Yes, it's possible. Google "multiparty encryption" for a start.
AFAIK, there are no drop 'em in and use 'em packages for it though.
-- MarkusQ
P.S. For a sketch of how it could be done, consider this. The encrypted message consists of:
the payload, encrypted with a one-time pad
the one time pad, encrypted with key1
the one time pad, encrypted with key2
...
the one time pad, encrypted with keyN
The recipient who hold key i just decrypts their copy of the pad with their key, and then decrypts the payload.
However, this is just a proof that it could be done and would suck as an actual implementation. If at all possible, you should avoid rolling your own encryption. If you don't understand why, you should definitely avoid rolling your own encryption.
-----Edit ------------
If I'm wrong and the Gnu tools do that, use them. But I can't seem to find any information on how to do it.
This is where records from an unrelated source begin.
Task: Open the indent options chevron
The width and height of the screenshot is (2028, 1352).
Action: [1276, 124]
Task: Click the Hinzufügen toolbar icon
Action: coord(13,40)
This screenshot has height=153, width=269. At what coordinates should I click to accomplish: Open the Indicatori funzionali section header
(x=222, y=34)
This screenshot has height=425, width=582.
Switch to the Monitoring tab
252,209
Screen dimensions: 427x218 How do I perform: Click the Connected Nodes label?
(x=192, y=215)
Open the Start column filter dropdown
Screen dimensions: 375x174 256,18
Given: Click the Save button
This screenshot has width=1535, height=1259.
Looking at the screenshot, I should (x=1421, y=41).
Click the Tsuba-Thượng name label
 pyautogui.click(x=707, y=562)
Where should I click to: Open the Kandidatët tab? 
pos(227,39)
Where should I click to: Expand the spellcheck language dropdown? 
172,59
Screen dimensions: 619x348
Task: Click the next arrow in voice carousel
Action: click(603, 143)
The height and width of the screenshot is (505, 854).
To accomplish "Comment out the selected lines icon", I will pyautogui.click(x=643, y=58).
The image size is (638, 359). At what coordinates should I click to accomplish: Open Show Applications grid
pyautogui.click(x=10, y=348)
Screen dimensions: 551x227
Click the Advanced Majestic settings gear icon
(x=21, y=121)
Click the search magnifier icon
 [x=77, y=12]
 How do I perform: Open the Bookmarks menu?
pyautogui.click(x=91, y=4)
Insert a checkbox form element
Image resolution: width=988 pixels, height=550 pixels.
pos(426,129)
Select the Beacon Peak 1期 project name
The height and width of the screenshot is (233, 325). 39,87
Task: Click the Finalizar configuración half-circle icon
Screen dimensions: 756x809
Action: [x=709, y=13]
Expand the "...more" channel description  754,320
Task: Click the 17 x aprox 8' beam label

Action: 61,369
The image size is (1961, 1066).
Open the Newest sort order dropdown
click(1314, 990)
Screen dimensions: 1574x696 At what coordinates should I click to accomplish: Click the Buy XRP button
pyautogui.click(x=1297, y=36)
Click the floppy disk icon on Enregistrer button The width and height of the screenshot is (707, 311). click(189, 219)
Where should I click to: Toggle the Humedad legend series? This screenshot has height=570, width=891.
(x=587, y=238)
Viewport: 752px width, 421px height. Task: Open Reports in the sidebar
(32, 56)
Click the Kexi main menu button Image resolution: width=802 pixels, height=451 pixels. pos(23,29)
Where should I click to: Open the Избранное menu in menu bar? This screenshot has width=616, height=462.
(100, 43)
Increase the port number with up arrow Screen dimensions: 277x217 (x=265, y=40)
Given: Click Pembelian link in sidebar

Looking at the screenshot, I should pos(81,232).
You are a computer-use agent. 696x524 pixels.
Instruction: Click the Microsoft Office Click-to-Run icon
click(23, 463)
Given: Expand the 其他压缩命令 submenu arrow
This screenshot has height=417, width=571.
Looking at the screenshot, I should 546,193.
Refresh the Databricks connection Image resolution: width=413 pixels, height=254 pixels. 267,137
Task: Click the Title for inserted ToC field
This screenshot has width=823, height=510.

Multiple (more than two) key RSA is maybe like this - well i'm not a mathematician, so this algorithm is not necessarily secure, i just want to give an idea with it.
m=p*q*r; p,q,r are big prime numbers
fi(m)=(p-1)(q-1)(r-1)
d==(e1*e2*e3*...*ei)^(-1) (mod fi(m)); e1...ei are arbitrary numbers, d is calculated to fulfill the equation
y1==x^e1 (mod m)
y2==y1^e2 (mod m)
y3==y2^e3 (mod m)
...
x==yi^d (mod m)
This algorithm could be used for example to increase the speed of The Onion Router.